Descorro el telón de este artículo, se desvanecen las novelas y mis ensoñaciones de escritor haragán, y aparece un texto que nos devuelve con imperdonable brusquedad al presente y nos interpela sin circunloquios ni cortesía. Hablo de Neorrancios, volumen coordinado por Begoña Gómez Urzaiz, y que reúne algunas de las plumas más interesantes del panorama actual, como la propia Gómez Urzaiz, Eudald Espluga, Pau Luque, Rocío Lanchares o Javier Gil, autor del capítulo que inspira esta columna, y a quien tengo la suerte de conocer desde hace años. Su texto se llama «Generation Rent» y, como La educación sentimental y esas novelas que mencionaba, presenta unos personajes cuya suerte está íntimamente más ligada a su contexto histórico.

Gil nos cuenta la historia de su madre quien, procedente de un pueblo de Ávila y votante del Partido Comunista, migró a Madrid y se hipotecó para comprar una casa en Vallecas; una casa que en el ámbito personal daba forma a su seguridad —bajo ese techo vio crecer a Javier— y en el social se convertía en símbolo de un modelo de crecimiento. En los 90, a lomos del Decreto Boyer, que acababa con la renta antigua y liberalizaba los precios, el mercado se disparó, y la madre de Javier veía crecer su patrimonio con independencia de su sueldo.

La familia se mudó entonces a una urbanización en Moratalaz, con piscina y parque infantil privados. Fueron punta de lanza de un modelo urbanístico que se consolidaría en las principales ciudades del país. Hasta 2007 la burbuja se disparó en España más que en ningún otro sitio, lo que llevó aparejado el crecimiento de la desigualdad entre quienes tenían patrimonio inmobiliario y quienes no. En plena burbuja, los padres de Javier venden su vivienda un 150% más cara del precio al que la compraron y con ese dinero compran dos casas: una para ellos y otra para su hijo.
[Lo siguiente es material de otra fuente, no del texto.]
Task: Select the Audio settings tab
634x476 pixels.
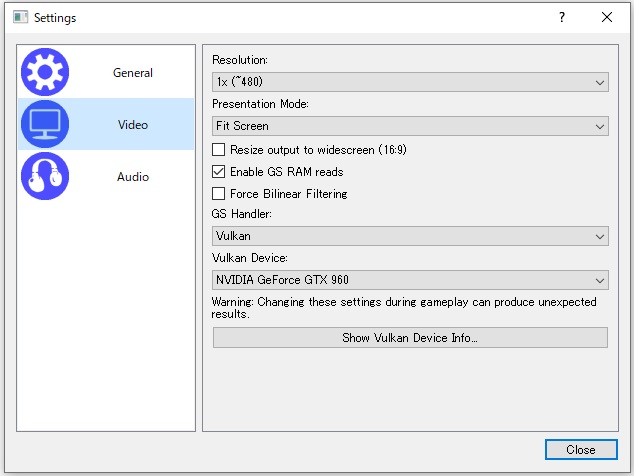Action: point(132,177)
Pero ahí la historia da un giro: «En 2008 tomé una de esas decisiones que solo se pueden tomar cuando tienes ciertos privilegios. Dejé la casa que mis padres me habían asegurado. Éramos un grupo de estudiantes que queríamos luchar contra el modelo financiero-inmobiliario mientras construíamos comunidad». El autor explica su renuncia en primera instancia al patrimonio familiar, puesto que es consciente de que el mismo proceso que enriquecía a sus progenitores es el que arruinaba las condiciones de vida de su generación. Gil llama a abrir el debate sobre la herencia inmobiliaria, y así llega el texto a uno de sus momentos más enjundiosos: «Hoy, heredar una o dos viviendas crea sensación de agrado y estabilidad, pero también debería crear preocupación».

La frase me chirrió al leerla y, a la menor ocasión, lo discutí con Javier: después de haber expuesto intachablemente cómo el beneficio de unos pocos rentistas—solo el 4,2% de la población de nuestro país son caseros— complica el derecho a la vivienda de la mayoría, ¿no le alejaba esa frase del sentido común? ¿Cuánta gente en España entendería como una preocupación —es decir, como una responsabilidad social— el hecho de heredar dos casas? Y, en otro orden, ¿qué hacía yo con mis fantasías decimonónicas y, peor aún, con las actuales de llegar a tener una renta que me permitiera dedicarme a la escritura y al trabajo cultural? Porque este punto es clave: buena parte de la cultura se sostiene sobre el patrimonio inmobiliario, lo cual a su vez condiciona necesariamente la forma y la mirada de esa cultura.

El debate social está muy lejos de problematizar la cuestión hereditaria y el freno que eso supone para cualquier opción de justicia social real. Qué hacer con las rentas del patrimonio inmobiliario es un problema de pocos que, sin embargo, afecta a muchos. Textos como este de Javier Gil —y la labor de colectivos como el Sindicato de Inquilinas— son el antídoto contra una ingenuidad interesada, ya que muestran sin coartadas que las legítimas aspiraciones de ascenso social a menudo se sustentan sobre pilares no tan legítimos como el trabajo de otros (que mayoritariamente son otras); además, aterrizan en lo concreto discursos políticos que, de lo contrario, no veríamos cómo nos interpelan y muestran caminos para una posible redistribución.